Re: Jak to nie ładnie ściagać! (-;

Post autor: ANO »

eee najlepszy sposób na ściąganie, działa na 99,99%, jeszcze mnie nikt nie złapał.... oto on:
piszesz sobie ściąge na kompie i drukujesz, karta którą wydrukujesz nie powinna być dłuższa niż 3,5 cm, a szersza niż 8 cm, ale to zależy, od czego zaraz zobaczycie. tak przygotowaną ściągę, najlepiej by na niej nie było wszystkiego tylko jakieś hasła, które was nakierują na odpowiedni temat np z histy:
07.07.1807 - Tylża, pokuj z Prusami, ks. W-wskie.
jak już macie drugnięte to bierzecie długopis, koniecznie biały i przyklejacie tą niewinną ściąge dookoła długopisa. I włala. Wątpie by ktoś wam sprawdzał długopis. Z daleka przyklejona ściąga na długopisie wygląda tylko jak jakieś napisy firmowe....

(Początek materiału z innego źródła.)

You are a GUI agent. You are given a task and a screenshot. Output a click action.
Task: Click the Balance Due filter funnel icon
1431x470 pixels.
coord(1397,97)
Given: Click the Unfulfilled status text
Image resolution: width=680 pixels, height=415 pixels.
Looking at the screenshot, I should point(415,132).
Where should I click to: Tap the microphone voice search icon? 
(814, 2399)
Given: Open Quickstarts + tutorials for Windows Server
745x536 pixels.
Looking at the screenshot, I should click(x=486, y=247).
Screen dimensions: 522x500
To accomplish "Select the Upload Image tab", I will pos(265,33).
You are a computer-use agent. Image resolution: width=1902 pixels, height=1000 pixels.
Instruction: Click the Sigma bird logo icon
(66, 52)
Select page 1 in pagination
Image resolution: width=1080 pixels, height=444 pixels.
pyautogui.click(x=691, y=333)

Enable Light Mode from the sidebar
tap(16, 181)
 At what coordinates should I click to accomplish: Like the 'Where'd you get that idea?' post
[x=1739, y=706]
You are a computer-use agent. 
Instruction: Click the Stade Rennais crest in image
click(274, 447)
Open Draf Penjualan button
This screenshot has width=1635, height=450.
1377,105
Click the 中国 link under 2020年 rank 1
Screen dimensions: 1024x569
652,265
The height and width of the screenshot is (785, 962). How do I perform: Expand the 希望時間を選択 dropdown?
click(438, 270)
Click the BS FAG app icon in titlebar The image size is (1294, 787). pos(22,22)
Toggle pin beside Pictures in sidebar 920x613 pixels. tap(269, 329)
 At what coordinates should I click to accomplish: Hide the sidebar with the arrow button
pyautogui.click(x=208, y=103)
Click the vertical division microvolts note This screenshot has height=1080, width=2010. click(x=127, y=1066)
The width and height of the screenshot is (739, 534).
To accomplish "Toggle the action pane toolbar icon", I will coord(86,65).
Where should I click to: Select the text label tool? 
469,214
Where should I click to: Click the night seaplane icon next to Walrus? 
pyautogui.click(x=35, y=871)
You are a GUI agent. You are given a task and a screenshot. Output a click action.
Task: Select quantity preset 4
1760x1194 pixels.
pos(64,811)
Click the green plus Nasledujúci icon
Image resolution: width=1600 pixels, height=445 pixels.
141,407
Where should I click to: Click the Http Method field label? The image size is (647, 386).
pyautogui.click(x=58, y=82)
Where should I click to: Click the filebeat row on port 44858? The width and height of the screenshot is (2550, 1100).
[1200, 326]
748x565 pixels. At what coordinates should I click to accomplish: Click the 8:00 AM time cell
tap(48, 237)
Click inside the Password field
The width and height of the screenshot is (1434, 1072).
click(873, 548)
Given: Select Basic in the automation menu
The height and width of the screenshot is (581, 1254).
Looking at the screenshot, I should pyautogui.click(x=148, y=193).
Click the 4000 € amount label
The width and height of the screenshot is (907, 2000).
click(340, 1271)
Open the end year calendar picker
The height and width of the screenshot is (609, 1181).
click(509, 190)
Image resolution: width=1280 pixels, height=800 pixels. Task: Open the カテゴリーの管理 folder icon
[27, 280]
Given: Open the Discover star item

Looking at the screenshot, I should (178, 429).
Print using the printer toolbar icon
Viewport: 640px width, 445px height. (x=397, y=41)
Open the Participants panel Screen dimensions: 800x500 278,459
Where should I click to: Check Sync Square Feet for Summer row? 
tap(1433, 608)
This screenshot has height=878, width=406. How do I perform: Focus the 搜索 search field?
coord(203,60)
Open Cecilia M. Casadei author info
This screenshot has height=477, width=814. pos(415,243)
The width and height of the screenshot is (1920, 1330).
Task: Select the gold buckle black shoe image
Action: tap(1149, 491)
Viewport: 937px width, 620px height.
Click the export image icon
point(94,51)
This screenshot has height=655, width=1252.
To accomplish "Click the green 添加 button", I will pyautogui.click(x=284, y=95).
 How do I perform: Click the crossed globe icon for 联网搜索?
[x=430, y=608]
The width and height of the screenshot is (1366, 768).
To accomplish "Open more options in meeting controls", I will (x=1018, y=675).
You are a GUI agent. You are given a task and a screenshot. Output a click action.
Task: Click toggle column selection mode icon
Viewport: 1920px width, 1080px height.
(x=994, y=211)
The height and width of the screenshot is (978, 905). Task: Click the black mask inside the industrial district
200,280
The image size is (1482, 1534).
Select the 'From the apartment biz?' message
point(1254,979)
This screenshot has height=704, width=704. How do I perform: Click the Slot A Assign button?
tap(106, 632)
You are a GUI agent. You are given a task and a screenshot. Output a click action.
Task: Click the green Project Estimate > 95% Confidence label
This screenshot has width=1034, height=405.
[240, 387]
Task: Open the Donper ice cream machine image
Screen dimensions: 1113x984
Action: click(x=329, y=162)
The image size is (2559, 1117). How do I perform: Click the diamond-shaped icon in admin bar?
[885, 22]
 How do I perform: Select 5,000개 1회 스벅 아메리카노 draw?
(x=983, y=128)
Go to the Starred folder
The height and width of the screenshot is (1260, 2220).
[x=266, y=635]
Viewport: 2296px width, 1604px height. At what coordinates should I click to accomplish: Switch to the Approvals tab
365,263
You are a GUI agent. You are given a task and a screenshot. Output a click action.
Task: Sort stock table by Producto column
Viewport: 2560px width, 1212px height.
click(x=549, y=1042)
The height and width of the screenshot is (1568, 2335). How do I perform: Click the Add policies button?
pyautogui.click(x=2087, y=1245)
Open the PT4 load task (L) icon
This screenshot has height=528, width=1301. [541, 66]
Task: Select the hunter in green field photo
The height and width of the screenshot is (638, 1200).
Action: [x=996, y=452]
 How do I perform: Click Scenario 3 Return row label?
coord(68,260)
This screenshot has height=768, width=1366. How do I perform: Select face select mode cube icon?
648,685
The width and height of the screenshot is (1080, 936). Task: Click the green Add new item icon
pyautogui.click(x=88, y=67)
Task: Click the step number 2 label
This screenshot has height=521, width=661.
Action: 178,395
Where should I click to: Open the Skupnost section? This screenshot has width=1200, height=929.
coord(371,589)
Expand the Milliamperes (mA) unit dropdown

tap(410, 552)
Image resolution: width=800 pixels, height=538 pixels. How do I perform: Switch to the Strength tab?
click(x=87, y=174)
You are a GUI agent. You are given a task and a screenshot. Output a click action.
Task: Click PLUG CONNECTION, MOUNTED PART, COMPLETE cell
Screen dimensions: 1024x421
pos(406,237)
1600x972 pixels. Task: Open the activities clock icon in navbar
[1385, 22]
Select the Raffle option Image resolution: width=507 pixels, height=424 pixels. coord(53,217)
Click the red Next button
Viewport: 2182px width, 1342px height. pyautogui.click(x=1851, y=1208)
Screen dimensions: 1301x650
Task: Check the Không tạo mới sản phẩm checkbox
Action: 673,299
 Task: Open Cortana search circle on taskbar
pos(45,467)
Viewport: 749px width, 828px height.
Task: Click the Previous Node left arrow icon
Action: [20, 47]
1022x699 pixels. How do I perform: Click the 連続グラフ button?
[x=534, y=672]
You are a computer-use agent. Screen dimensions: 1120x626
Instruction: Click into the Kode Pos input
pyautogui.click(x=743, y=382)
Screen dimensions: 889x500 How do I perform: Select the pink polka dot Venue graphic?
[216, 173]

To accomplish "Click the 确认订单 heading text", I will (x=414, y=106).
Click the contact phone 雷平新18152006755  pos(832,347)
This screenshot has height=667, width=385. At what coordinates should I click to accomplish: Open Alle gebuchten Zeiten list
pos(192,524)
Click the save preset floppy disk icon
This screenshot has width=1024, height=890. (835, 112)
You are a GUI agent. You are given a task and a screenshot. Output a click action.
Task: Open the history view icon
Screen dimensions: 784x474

a co do tego czy ściąganie jest dobre, to myślę, że jak na ściądze masz tylko coś co cię nakierowywuje to może być, ale jak wszystko zrzynasz ze ściągi, to przy maturze będziesz płakał jak dziecko.....
bober
Prawie autorytet
Posty: 2681
Rejestracja: 27.09.2002, 20:43

Re: Jak to nie ładnie ściagać! (-;

Post autor: bober »

nie chce mi sie opisywac moich sposobow na sciaganie bo to zalezy od nauczyciela ale powiem tak:

"Ściągam z wszystkiego za wyjątkiem Informatyki, Angielskiego i Matematyki" ...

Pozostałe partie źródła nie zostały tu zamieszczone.